Later Career and Approaching Retirement
Throughout the 1980s and into early 1990s, Helen continued teaching at Princes Hill Primary, watching educational philosophies and policies shift repeatedly. Whole language approaches she had intuitively practised were formalised then challenged by phonics advocates. Curriculum mandates increased whilst teacher autonomy decreased. Standardised testing became more prominent, reducing teaching to test preparation. Class sizes remained large despite promises of improvement. Administrative demands multiplied whilst resources stagnated.
Yet she persisted, finding satisfaction in individual children's development even when broader educational politics frustrated her. She maintained her emphasis on literature and storytelling, adapting to new requirements whilst preserving core approaches she knew worked. Her experience and competence provided some insulation from administrative pressures that devastated less-established teachers.
By the mid-1990s, with all three children launched into adult lives, Helen began contemplating retirement. She was approaching fifty, had taught for nearly twenty-five years, felt both proud of her contributions and exhausted by decades of demanding work. When redundancy packages were offered during late-1990s budget cuts, Helen accepted, retiring from teaching in 1998 at age fifty.

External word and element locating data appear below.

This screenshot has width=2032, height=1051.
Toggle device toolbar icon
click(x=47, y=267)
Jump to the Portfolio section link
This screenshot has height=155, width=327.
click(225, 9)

Retirement brought mixed feelings. She was relieved to escape the relentless demands and increasing bureaucratisation of teaching. She appreciated having time for reading, gardening, involvement in local community organisations. Yet she also missed the classroom rhythms, the relationships with children, the satisfaction of facilitating learning. Teaching had been central to her identity for decades—its absence left space that was simultaneously liberating and disorienting.
Present and Reflections
Helen Margaret Pafistis at seventy-seven years old lives quietly in Brunswick East with Kostas, their house now surrounded by dramatically transformed neighbourhood. The working-class suburb of her teaching years has been largely gentrified, their modest weatherboard worth far more than they could afford to purchase today. She maintains routines around reading, gardening, occasional volunteer work with literacy organisations, visits with children and grandchildren.
Adrian's mysterious disappearance in 2018 devastated Helen in ways she struggled to articulate. Her second child—the quiet one who most absorbed her love of stories, who built things as carefully as she constructed sentences, who inherited both her patience and Kostas's precision—had simply vanished. The grief was complicated by absence of body or clear explanation, by inability to mourn definitively or find closure, by ongoing uncertainty about what happened and whether hope remained possible.
She processes this loss partly through returning to literature that shaped her life—rereading Le Guin's exploration of journeys and returns, Alexander's examination of loss and persistence, even revisiting children's books she read to Adrian decades earlier. The stories don't provide answers or consolation, but they offer companionship in grief, reminder that others have navigated impossible losses, that meaning persists even when comprehension fails.